340 Kilo Honig als Müll verbrannt
Der Hobbyimker hat teure Erfahrungen gemacht. Die Bayerische Landesanstalt für Landwirtschaft baute auf dem staatlichen Versuchsgut Neuhof Genmais MON 810 an, nur wenige hundert Meter entfernt von Babloks Bienen. Tester werden tatsächlich fündig, und Bablok zieht vor Gericht. Er könne seinen Honig nicht mehr verkaufen, wenn er Spuren von Genmais enthält, urteilt das Augsburger Verwaltungsgericht.
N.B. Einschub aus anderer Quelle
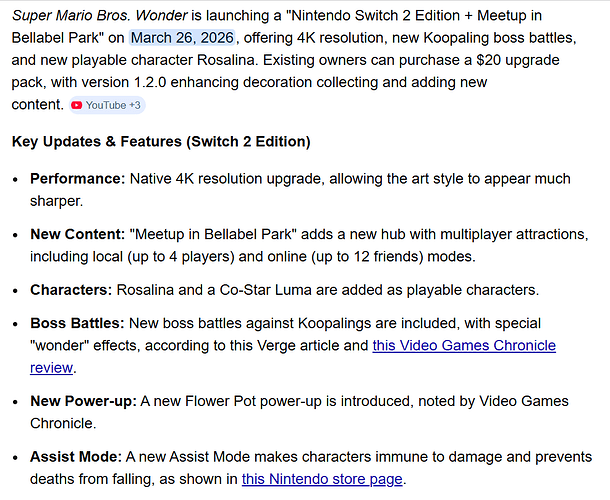Image resolution: width=610 pixels, height=500 pixels.
Task: Click the bullet dot beside Performance
Action: (17, 179)
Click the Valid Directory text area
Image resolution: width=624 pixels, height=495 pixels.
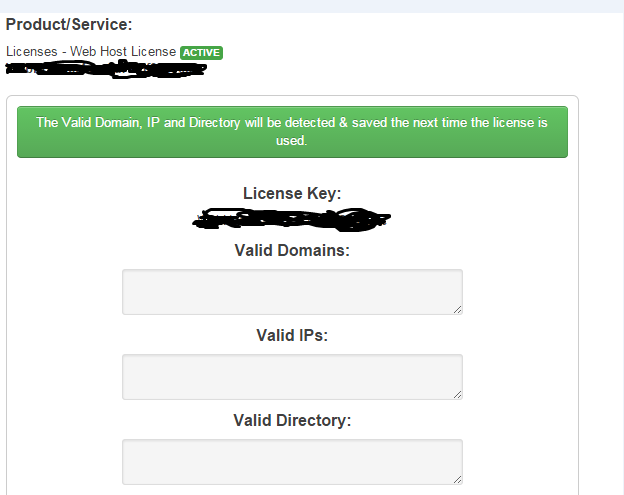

Bablok karrt die Jahres-Ernte, 340 Kilo Honig, zur Müllverbrennungsanlage. 2011 bestätigt der EU-Gerichtshof die Augsburger Richter.
Mit seiner Forderung, dass der Freistaat ihn vor Genmais schützen muss, unterliegt Bablok trotzdem vor dem Bayerischen Verwaltungsgericht. Er legt mit vier Kollegen in Leipzig Revision ein.
Zwar ist eine Gefährdung der Gesundheit des Verbrauchers durch Genmais nicht nachgewiesen. Es gehe um anderes, sagt der Vorsitzende eines Bündnisses zum Schutz der Bienen, Thomas Radetzki: „um die Intensivierung der Landwirtschaft und die Zerstörung der Artenvielfalt“. Auf großen eintönigen Maisäckern finden seine Bienen kaum Nahrung.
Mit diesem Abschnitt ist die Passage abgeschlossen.